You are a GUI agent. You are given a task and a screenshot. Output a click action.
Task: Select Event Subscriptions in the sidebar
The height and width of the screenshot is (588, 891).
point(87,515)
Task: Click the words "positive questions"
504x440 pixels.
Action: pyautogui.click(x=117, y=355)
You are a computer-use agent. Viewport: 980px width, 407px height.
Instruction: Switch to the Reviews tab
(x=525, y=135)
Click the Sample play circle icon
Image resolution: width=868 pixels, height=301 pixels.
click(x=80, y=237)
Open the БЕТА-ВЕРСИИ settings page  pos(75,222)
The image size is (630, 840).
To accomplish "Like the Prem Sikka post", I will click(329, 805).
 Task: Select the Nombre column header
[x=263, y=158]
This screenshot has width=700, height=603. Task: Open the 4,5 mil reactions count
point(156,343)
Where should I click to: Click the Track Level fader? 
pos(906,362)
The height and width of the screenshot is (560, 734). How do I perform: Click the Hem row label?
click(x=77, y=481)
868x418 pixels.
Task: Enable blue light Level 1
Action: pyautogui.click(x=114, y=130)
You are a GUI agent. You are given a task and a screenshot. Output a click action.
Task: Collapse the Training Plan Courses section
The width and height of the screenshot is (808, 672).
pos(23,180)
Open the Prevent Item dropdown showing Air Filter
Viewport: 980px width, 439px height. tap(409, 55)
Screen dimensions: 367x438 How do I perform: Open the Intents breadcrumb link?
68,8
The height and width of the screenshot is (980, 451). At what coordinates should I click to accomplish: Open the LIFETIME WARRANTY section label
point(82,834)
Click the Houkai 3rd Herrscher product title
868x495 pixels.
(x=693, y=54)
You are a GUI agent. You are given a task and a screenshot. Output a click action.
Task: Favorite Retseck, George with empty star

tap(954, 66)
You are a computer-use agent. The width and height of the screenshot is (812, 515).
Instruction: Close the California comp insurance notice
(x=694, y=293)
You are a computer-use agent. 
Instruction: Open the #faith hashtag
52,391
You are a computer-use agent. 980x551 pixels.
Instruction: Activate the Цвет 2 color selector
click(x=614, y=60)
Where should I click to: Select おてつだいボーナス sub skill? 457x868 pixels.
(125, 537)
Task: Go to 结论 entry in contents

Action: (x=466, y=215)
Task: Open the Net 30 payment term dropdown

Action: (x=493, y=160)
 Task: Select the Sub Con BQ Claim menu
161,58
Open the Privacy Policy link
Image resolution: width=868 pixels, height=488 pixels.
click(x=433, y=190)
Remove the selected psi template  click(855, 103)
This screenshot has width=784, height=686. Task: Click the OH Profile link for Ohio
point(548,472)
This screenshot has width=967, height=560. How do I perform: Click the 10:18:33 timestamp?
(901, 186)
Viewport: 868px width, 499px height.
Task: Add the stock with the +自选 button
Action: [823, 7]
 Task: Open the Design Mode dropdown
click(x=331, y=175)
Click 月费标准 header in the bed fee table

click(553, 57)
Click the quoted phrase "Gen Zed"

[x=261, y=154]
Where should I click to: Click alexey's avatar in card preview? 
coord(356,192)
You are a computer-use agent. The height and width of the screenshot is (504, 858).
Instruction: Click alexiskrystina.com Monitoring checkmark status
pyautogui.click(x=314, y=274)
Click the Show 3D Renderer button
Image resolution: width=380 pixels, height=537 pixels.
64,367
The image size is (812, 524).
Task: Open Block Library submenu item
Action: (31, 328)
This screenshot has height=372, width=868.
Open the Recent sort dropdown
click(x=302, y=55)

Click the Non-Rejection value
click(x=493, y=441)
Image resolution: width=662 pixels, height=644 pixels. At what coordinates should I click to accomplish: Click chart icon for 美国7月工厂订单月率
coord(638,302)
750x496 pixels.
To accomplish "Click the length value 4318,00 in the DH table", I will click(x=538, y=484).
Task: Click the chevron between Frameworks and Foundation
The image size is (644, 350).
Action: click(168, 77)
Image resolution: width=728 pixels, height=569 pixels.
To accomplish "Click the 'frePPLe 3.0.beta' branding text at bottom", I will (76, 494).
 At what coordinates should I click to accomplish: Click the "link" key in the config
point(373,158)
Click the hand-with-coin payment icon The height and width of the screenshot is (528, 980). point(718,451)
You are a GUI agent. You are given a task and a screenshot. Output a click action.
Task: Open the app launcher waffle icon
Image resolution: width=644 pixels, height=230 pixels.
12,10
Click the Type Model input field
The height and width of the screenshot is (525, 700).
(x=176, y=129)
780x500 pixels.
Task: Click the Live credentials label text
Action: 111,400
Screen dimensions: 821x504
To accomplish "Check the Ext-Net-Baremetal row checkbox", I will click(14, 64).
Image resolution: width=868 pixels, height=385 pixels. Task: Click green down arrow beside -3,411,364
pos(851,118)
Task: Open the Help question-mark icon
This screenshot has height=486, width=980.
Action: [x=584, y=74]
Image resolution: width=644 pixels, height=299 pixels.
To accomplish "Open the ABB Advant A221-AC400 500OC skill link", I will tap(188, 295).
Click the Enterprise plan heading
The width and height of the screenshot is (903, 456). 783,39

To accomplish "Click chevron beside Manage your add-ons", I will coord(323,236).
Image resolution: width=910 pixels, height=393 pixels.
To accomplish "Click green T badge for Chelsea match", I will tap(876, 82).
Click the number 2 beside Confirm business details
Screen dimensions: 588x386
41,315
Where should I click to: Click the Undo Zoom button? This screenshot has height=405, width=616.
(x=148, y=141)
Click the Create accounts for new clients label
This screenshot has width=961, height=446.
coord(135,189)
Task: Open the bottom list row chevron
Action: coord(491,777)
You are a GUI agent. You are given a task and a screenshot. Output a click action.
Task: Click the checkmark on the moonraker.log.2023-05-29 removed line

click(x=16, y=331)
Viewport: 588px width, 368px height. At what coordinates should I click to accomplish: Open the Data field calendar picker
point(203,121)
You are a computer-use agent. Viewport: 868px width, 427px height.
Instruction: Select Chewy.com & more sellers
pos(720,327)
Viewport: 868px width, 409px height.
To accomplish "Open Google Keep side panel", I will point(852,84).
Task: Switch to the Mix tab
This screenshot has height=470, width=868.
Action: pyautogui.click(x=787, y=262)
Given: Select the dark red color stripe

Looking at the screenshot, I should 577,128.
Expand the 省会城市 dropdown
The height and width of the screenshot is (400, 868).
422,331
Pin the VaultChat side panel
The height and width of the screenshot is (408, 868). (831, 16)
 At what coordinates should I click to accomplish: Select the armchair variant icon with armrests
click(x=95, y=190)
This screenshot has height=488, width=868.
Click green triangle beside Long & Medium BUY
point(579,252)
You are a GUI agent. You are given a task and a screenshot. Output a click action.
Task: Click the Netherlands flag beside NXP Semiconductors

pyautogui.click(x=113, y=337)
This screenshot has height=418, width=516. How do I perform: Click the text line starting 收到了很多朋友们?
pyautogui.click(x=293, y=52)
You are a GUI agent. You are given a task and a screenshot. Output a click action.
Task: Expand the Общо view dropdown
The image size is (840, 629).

======

## Problem:
Every line above with the word "computer" is to be copied out.

## Finished exercise:
You are a computer-use agent. Viewport: 980px width, 407px height.
You are a computer-use agent. The width and height of the screenshot is (812, 515).
You are a computer-use agent. 
You are a computer-use agent. 980x551 pixels.
You are a computer-use agent. The height and width of the screenshot is (504, 858).
You are a computer-use agent. Viewport: 868px width, 427px height.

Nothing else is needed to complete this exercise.